Data items:

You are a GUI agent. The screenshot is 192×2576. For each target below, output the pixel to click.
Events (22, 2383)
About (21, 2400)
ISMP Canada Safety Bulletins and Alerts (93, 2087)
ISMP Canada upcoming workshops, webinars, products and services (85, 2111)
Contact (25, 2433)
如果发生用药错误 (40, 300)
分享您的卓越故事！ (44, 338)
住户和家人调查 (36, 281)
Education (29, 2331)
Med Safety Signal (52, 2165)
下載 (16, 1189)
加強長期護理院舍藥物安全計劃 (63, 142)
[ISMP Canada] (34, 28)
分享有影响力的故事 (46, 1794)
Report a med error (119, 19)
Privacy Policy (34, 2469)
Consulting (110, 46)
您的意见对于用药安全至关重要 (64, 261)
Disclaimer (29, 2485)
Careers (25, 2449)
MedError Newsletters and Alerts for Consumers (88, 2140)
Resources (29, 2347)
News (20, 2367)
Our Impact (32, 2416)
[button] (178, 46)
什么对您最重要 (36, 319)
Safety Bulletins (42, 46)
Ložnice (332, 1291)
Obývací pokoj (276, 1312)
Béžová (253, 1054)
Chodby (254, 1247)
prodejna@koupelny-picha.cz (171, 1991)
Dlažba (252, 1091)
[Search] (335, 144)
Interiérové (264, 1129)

__What you should do__
Retype all of the lines shown above, keeping each one exact.

__Expected answer__
You are a GUI agent. The screenshot is 192×2576. For each target below, output the pixel to click.
Events (22, 2383)
About (21, 2400)
ISMP Canada Safety Bulletins and Alerts (93, 2087)
ISMP Canada upcoming workshops, webinars, products and services (85, 2111)
Contact (25, 2433)
如果发生用药错误 (40, 300)
分享您的卓越故事！ (44, 338)
住户和家人调查 (36, 281)
Education (29, 2331)
Med Safety Signal (52, 2165)
下載 (16, 1189)
加強長期護理院舍藥物安全計劃 (63, 142)
[ISMP Canada] (34, 28)
分享有影响力的故事 (46, 1794)
Report a med error (119, 19)
Privacy Policy (34, 2469)
Consulting (110, 46)
您的意见对于用药安全至关重要 (64, 261)
Disclaimer (29, 2485)
Careers (25, 2449)
MedError Newsletters and Alerts for Consumers (88, 2140)
Resources (29, 2347)
News (20, 2367)
Our Impact (32, 2416)
[button] (178, 46)
什么对您最重要 (36, 319)
Safety Bulletins (42, 46)
Ložnice (332, 1291)
Obývací pokoj (276, 1312)
Béžová (253, 1054)
Chodby (254, 1247)
prodejna@koupelny-picha.cz (171, 1991)
Dlažba (252, 1091)
[Search] (335, 144)
Interiérové (264, 1129)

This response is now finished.